Wednesday, July 29, 2009

(H)all in a day's work

The big black car had been getting quite a work out lately, and when Mr. Hall remarked that he was noticing a little wobble in the old girl when he put the flaps down, Mrs. H. knew it was time for John's Auto Care to check the brakes. Leaving her in John's capable hands, Mr. H. sighed, patted the bonnet fondly and, going to the funeral home hanger, pulled out an absolutely identical big black car and taxiied it to the door. "Hop in- we have to go to Oswego to file a death certificate."

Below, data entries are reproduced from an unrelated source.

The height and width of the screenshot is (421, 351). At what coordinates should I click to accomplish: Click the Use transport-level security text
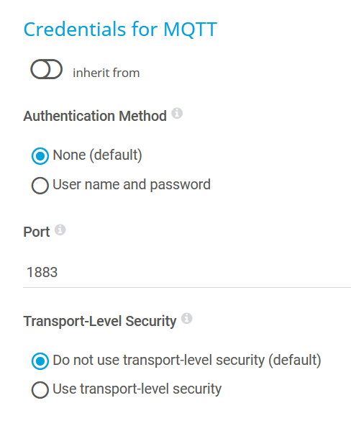[137, 389]
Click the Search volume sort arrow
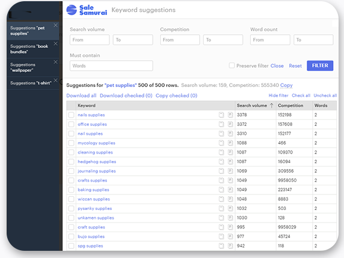Image resolution: width=344 pixels, height=258 pixels. click(x=272, y=106)
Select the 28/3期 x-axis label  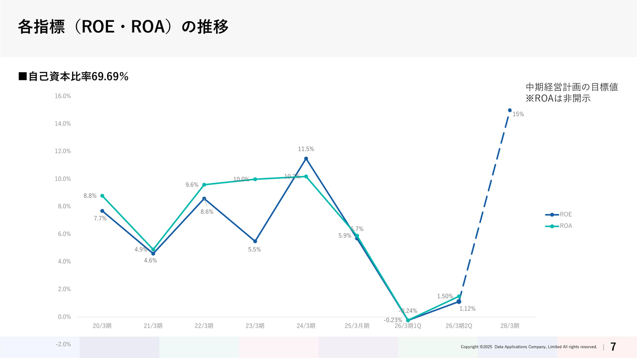pos(510,326)
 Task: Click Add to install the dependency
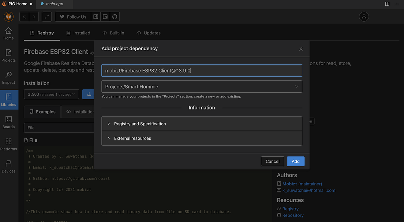295,161
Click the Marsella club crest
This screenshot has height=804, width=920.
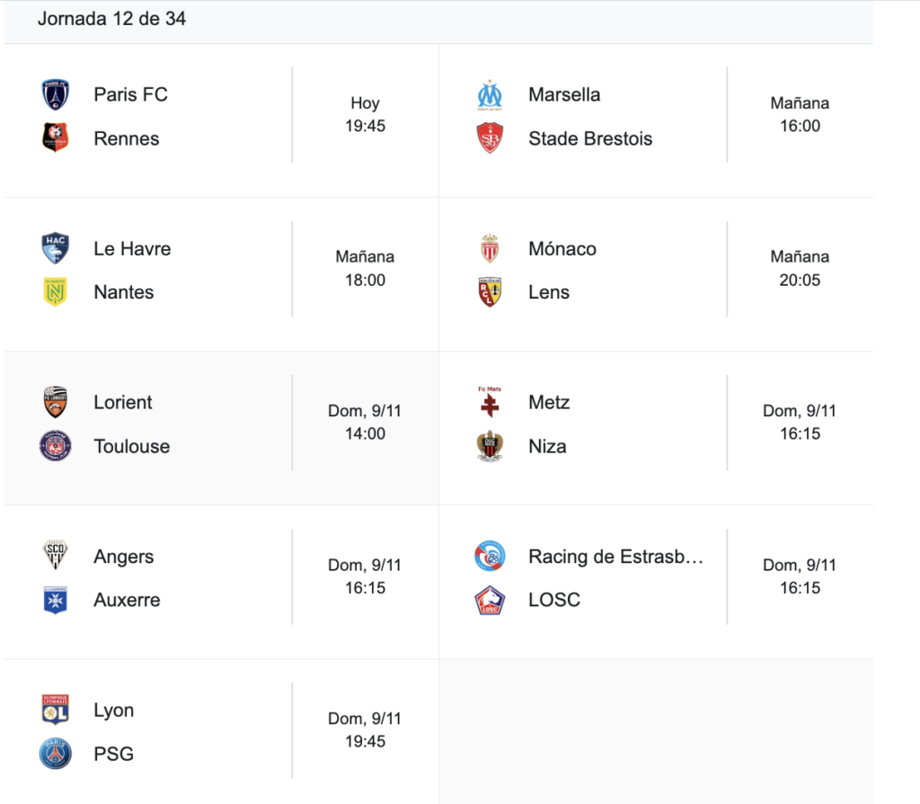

The weather in central New York can be tempermental, but it was a beautiful ride into town, that is until they noticed there wasn't a parking spot to be had in the entire village. "Oh no- Harborfest!", cried Mr. Hall- the one day of the year when everyone comes out. Dodging street vendors and wandering minstrals, they managed to work their way up to City Hall, file and leave, in just under two hours.
When their day was finally done, it was time to change togs and head on out to the Spinning Wheel, in north Syracuse, for the Annual Funeral Director's Clambake Funfest! The clambake is sponsored by the Onondaga Oswego Funeral Directors Association (acronymically known as "OOFDA"), for whom Mr. Hall was president last year. Unfortunately, the economic turndown was evident even at the fest; the prizes and raffles represented leaner times and when the buffets begin to feature not fancy cassaroles, but hot dogs, hamburger and liver with onions and bacon, even the most casual viewer gets the picture that things are not as lively as they used to be. Refusing to be daunted, Mrs. Hall headed straight for the raw bar. "The clams may have been sandy and the mussels dry, but they always have the sweetest, most delectable oysters in town," she proclaimed; and that must have been the case, for Mrs. H. could be seen, slurping with the best of them, for well over a half hour. It was only the gentle insistance of Mr. H. (and the wiping of the last bit of horseradish from the saucer) that persuaded her to move on and leave some oysters for the others. Bon vivant and famous man-about-Marcellus Hugh Norris pulled honors again this year as emcee for the raffle portion of the program, and as everyone knows "Honest Huey" as he is called, would never allow his personal favoritism to interfer with the execution of his job- though it did come into question after Mrs. H. won several nice prizes three years running.
As the twilight began to creep in and the little pockets of partygoers could be distinguished by the glow of their cigars, the Halls bade their farewells and headed back. It was only the work of ten minutes or so to pick their big black car out of the sea of black vehicles in the parking lot ("No, not that one either, dear," Mr. Hall patiently explained....) and full of seafood and fresh gossip, they flew on home.